▶ **Énoncé du problème**
Mettez à jour le passage de l'extrait sur le pavillon du Luxembourg allant de « Comme l’a souligné » jusqu'à « des espaces urbains. » inclus, en y remplaçant « visiteurs » par « spectateurs ».

▶ **Extrait du document**
Comme l’a souligné Xavier Bettel samedi après-midi, l’ingéniosité d’un pavillon tel celui du Luxembourg consiste à inciter les visiteurs à extrapoler les maquettes et concepts entrevus afin qu’ils se posent la question de leur environnement, de leur habitat personnel, en ressortant non pas avec des solutions en main, mais avec un acquit de conscience relatif à des problèmes tels la surpopulation, le trafic, l’épuisement des ressources, la monotonie des espaces urbains.

Pris ensemble, la variété des espaces libres ou à libérer ainsi représentés montre, d’un, la créativité des architectes sollicités et, de deux, l’omniprésence d’une discipline qui, oscillant entre esthétique et pragmatisme, utopie et prosaïsme, visibilité totale et invisibilité maximale (un peu comme la lettre cachée de Poe, l’architecture devient invisible parce qu’elle s’offre à la vue de tous), est omniprésente dans notre quotidien – et doit ainsi se soumettre à une polyvalence et une polydiscursivité à la fois passionnante et lassante. L’architecture touchant à l’art, à la sociologie, à la politique, au capital, à l’utopie et à l’écologie, il est normal qu’une biennale qui lui est consacrée soit un fourre-tout – et que ses objets doivent répondre à tant d’horizons d’attente qu’il y a inévitablement des déçus.

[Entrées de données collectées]
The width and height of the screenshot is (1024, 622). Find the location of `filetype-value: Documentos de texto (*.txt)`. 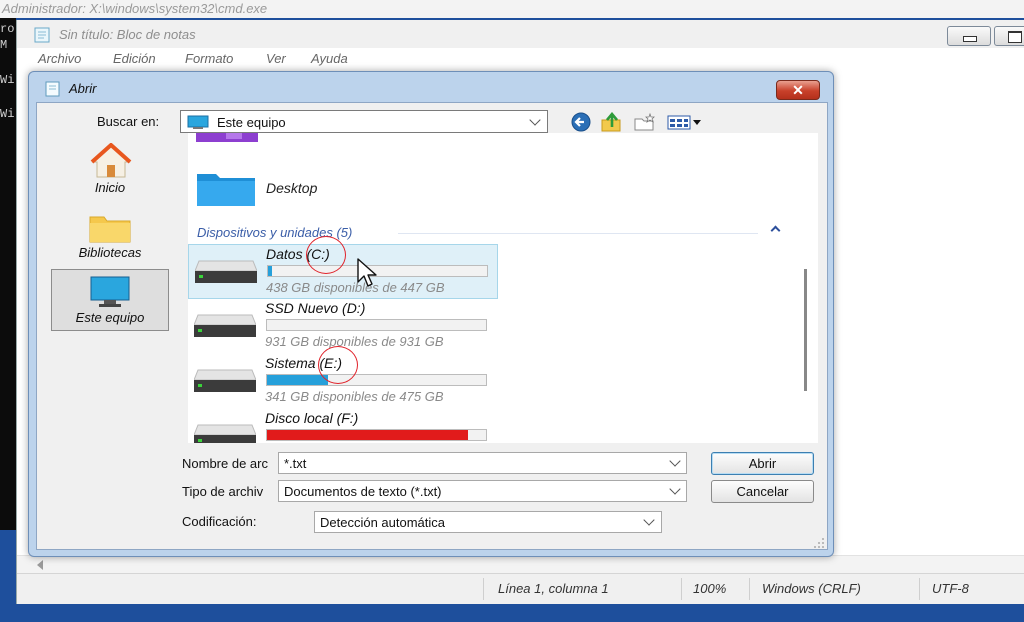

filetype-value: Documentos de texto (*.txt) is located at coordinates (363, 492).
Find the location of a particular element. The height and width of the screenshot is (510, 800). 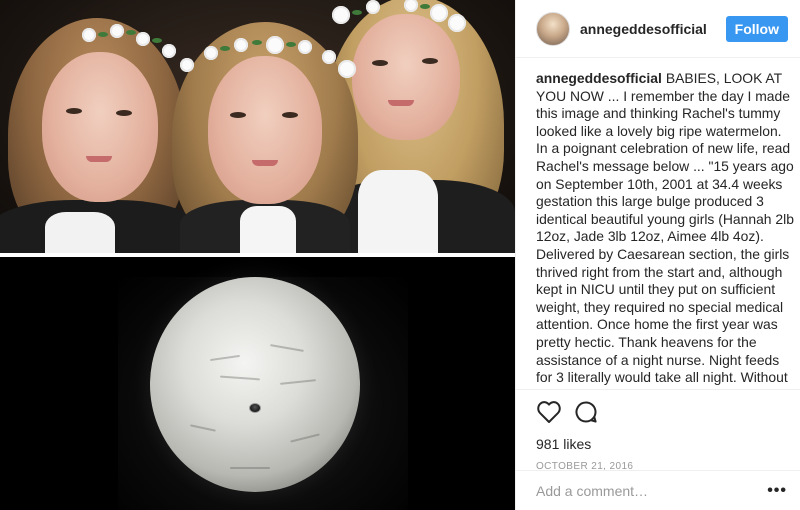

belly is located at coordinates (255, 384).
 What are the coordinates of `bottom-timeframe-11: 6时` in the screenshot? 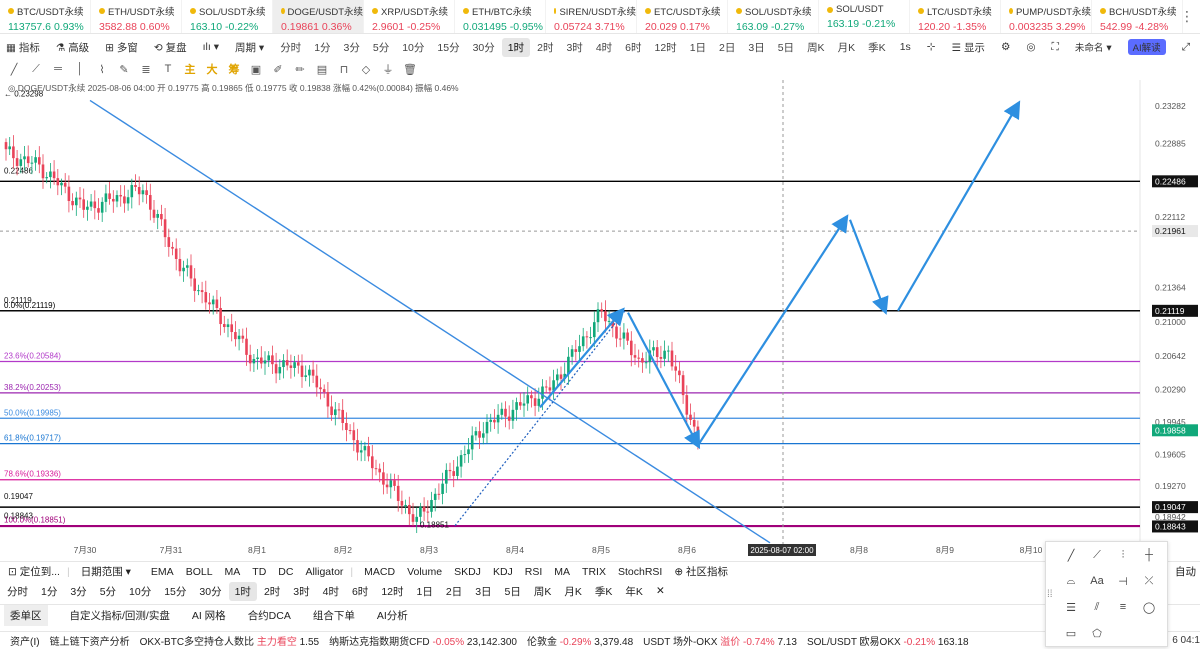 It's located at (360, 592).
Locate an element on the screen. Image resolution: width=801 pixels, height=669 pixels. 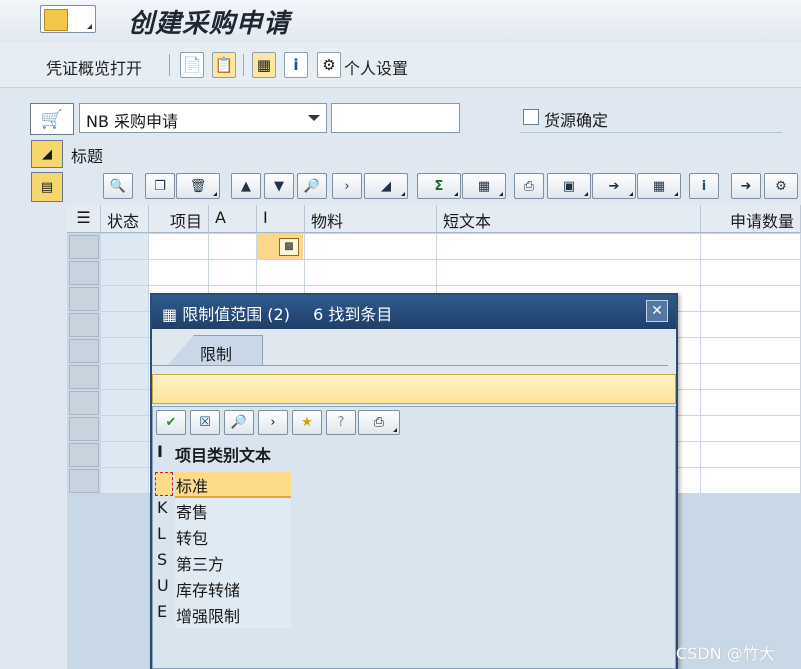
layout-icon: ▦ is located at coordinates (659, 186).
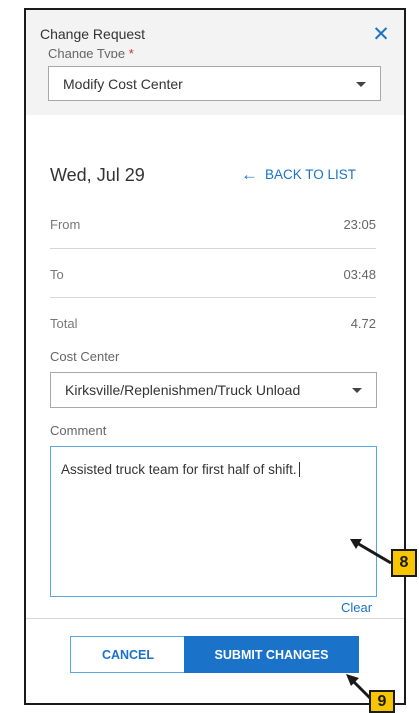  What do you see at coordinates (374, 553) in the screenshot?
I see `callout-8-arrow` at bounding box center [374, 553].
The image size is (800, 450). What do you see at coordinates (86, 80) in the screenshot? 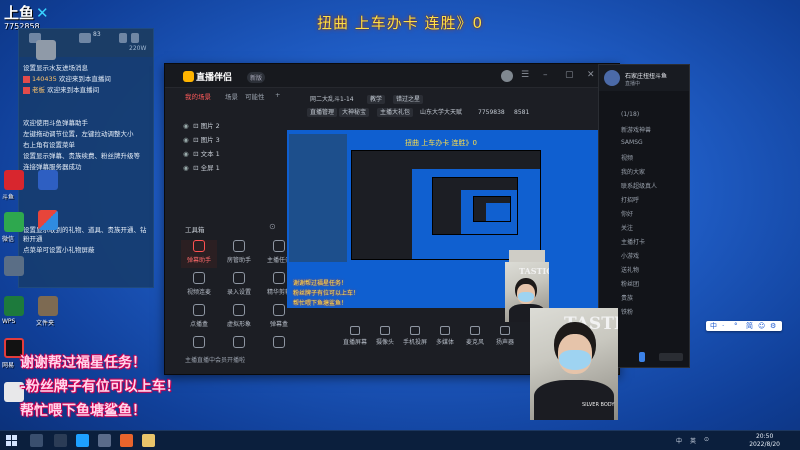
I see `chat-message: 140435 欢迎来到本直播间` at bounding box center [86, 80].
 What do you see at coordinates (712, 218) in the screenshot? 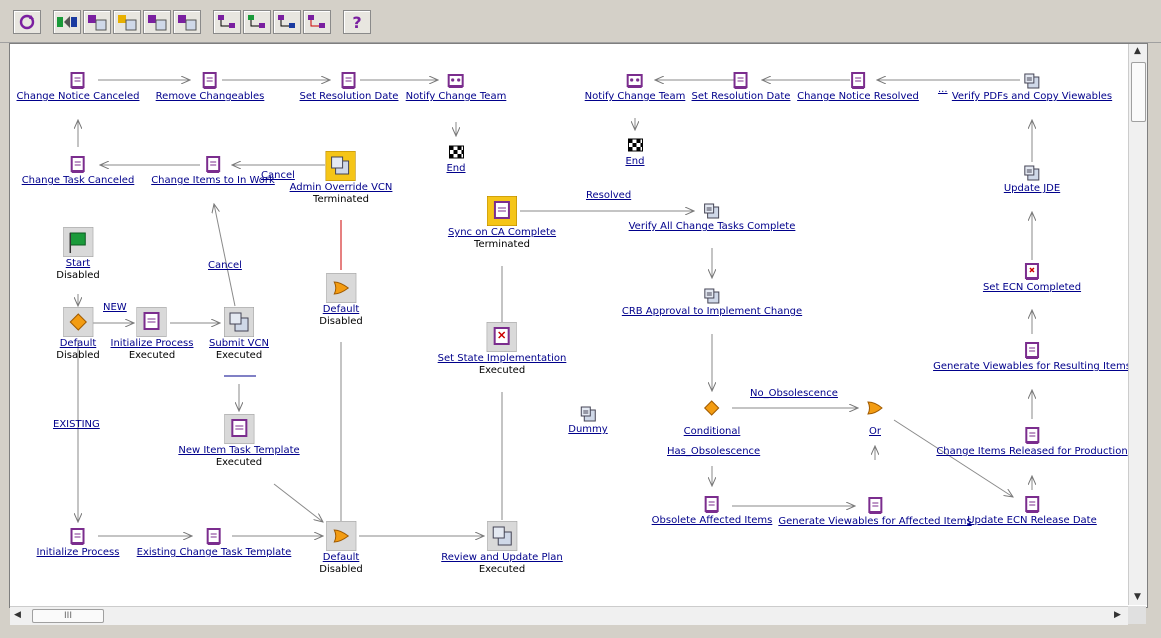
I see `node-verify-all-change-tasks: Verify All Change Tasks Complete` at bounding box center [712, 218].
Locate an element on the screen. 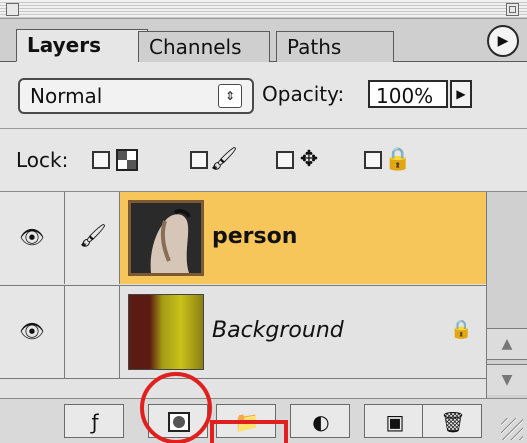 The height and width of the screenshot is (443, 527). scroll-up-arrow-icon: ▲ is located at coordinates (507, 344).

▶ **Corrigé de l'exercice**
Comme l’a souligné Xavier Bettel samedi après-midi, l’ingéniosité d’un pavillon tel celui du Luxembourg consiste à inciter les spectateurs à extrapoler les maquettes et concepts entrevus afin qu’ils se posent la question de leur environnement, de leur habitat personnel, en ressortant non pas avec des solutions en main, mais avec un acquit de conscience relatif à des problèmes tels la surpopulation, le trafic, l’épuisement des ressources, la monotonie des espaces urbains.